Pesquisadores demonstraram durante uma apresentação na conferência
hacker Black Hat como a tecnologia femtocell, usada por empresas para
aumentar a cobertura de telefonia celular, pode ser hackeada com o
objetivo de interceptar chamadas, mensagens de texto e outros dados.
Tom Ritter e Doug DePerry, pesquisadores do ISEC Partners, usaram a
femtocell da Verizon para demonstrar como crackers podem espionar as
conversas telefônicas e ver mensagens de texto e fotos enviadas ou
recebidas por usuários de telefones celulares nas proximidades.
As femtocells usadas por outras operadoras de telefonia celular podem
ser exploradas da mesma forma, enfatizarão os pesquisadores durante a
apresentação.
Femtocells são pequenas estações-base de baixo consumo de energia
fornecidos por empresas de telefonia para ampliar a cobertura celular,
especialmente no interior de edifícios e instalações com cobertura
irregular. Os dispositivos usam serviços de cabo ou DSL para se conectar
à rede dos prestadores de serviços.
Telefones celulares próximos se conectam automaticamente a femtocells
se ambos são da mesma operadora. O aparelho envia todo o tráfego por
meio da femtocell.
Ritter e DePerry conseguiram acesso com privilégios de administrador
(root) ao sistema operacional Linux usado na femotcell da Verizon pela
interface do dispositivo via porta HDMI na base do sistema. Em seguida,
eles usaram o acesso root para ajustar a femtocell com o objetivo de
interceptar mensagens de texto e de voz de telefones celulares
conectados ao dispositivo.
Como parte da demonstração, os pesquisadores interceptaram mensagens
de texto enviadas por alguns dos convidados na plateia e reproduziram o
áudio de um telefonema feito por um dos pesquisadores durante a
demonstração. Eles também mostraram como o acesso root numa femtocell
pode ser usado para clonar celulares ligados ao dispositivo.

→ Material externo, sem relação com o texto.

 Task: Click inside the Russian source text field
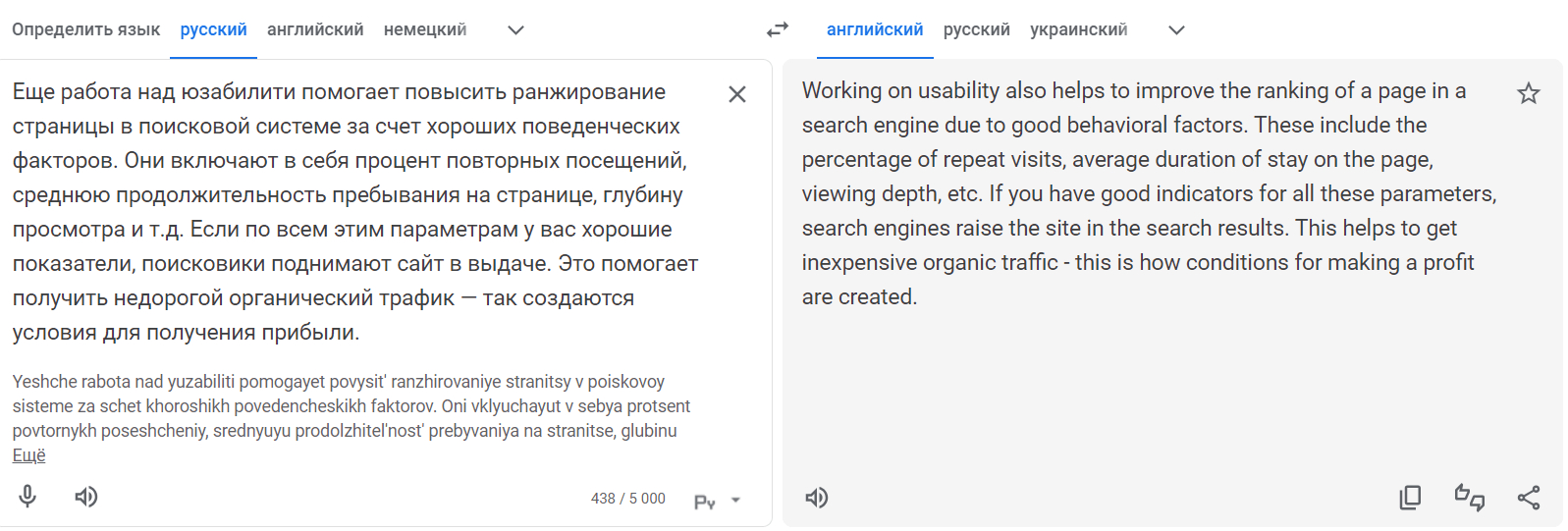point(353,211)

Os pesquisadores observaram que a Verizon corrigiu a falha em suas
femtocells depois de a empresa ter sido notificada. Mas acrescentou que a
tecnologia de outros fornecedores são vulneráveis ao mesmo tipo de
exploits.
Alex Watson, diretor de pesquisa de segurança da Websense Inc disse
que o estudo feito por Ritter e DePerry mostra como as redes celulares
são tão suscetíveis a vulnerabilidades de segurança como as redes sem
fio.
O especialista observou que os prestadores de serviços cada vez mais
estão implantando femtocells para expandir sua cobertura, expondo uma
grande quantidade de usuários a potenciais hacks.
"Eles mostraram que as redes celulares não são à prova de balas.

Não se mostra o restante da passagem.